Our last post discussed some of the basic reasons for forming a church corporation or ministry corporation. Today, let’s consider:
What type of corporation should be used for a church or ministry?
Churches and ministries are formed as non-profit corporations. Unlike for-profit corporations, non-profit corporations have no owners / shareholders and do not issues shares. They are not “C Corporations” or “Subchapter S Corporations”, although the “C Corporation” designation is sometimes used to describe them.
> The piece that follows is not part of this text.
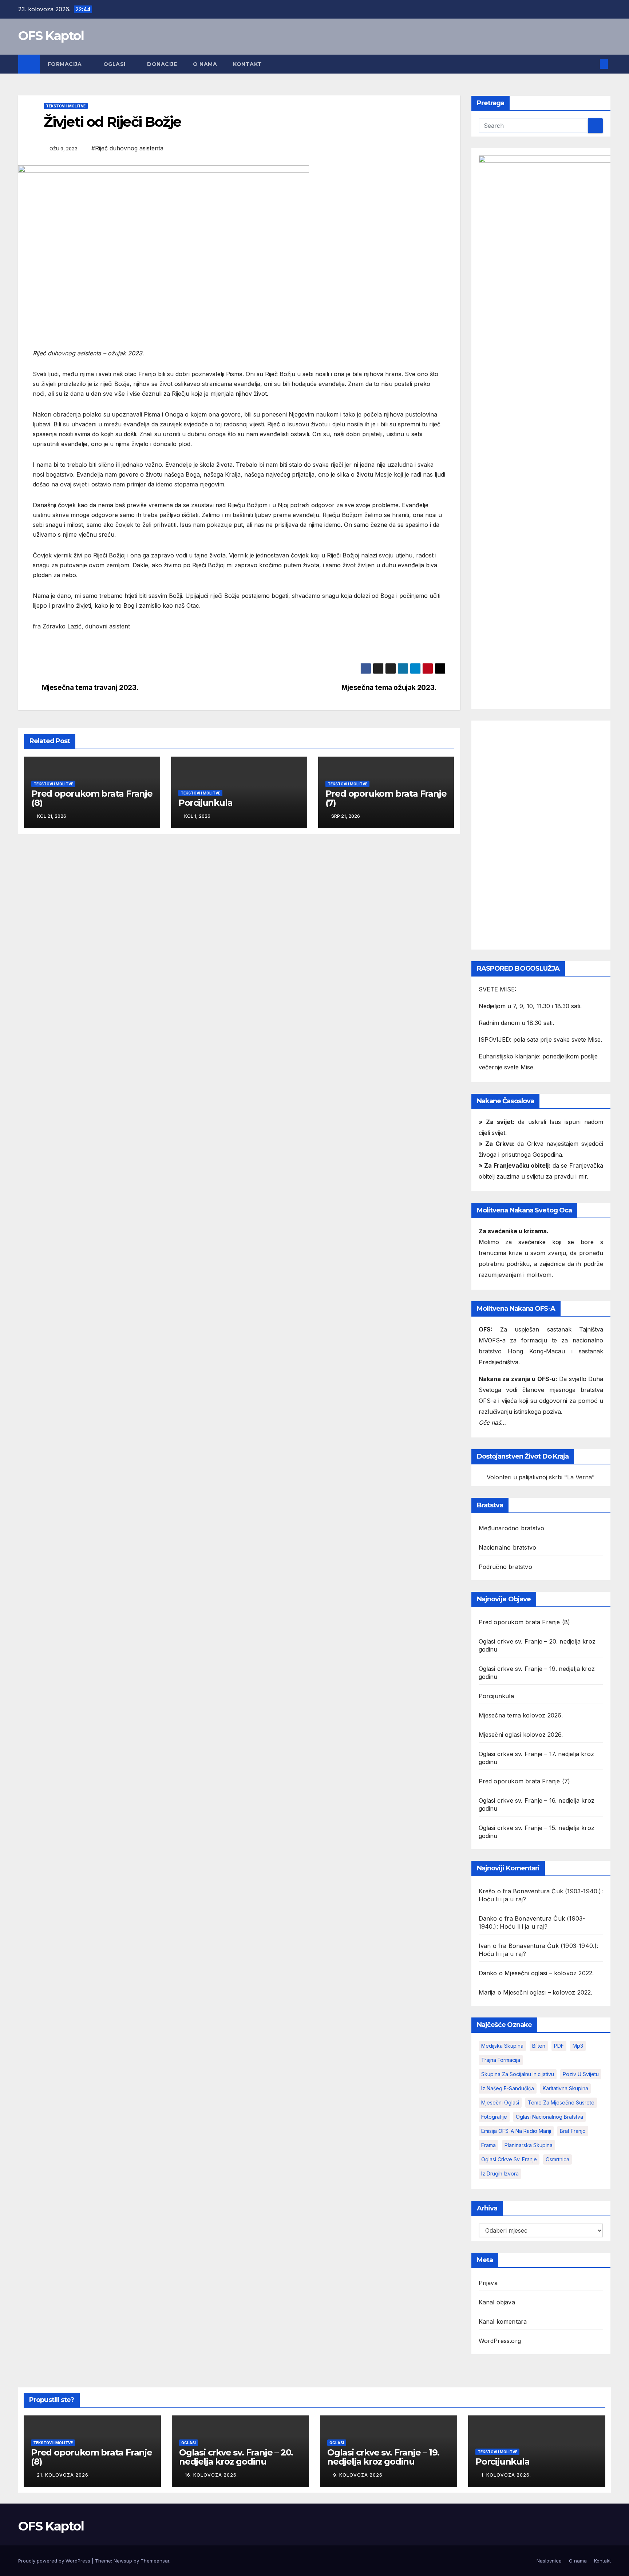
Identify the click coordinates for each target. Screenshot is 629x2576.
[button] (592, 64)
How are religious corporations formed?
Religious corporations are formed by filing articles of incorporation with the Secretary of State or similar legal body of the state in which the church or ministry is headquartered. The Articles of Incorporation must contain a number of specific clauses, worded to meet the special legal requirements of a non-profit entity. For example, a church or ministry must specify in its articles of incorporation that it is “organized exclusively for religious purposes”. This essentially means that the entity is not formed for the purpose of generating profit or benefiting any particular person involved in its establishment or management. Articles should also list the corporation’s contact address, the name and address of its registered agent, and certain clauses required by the IRS concerning political activity, “private inurement”, and the distribution of assets of the corporation when it dissolved.
The articles of incorporation should not be confused with “bylaws”. Bylaws (which are typically not filed with the state) set out the rules and procedures for how the corporation is governed. They are much more detailed than articles of incorporation.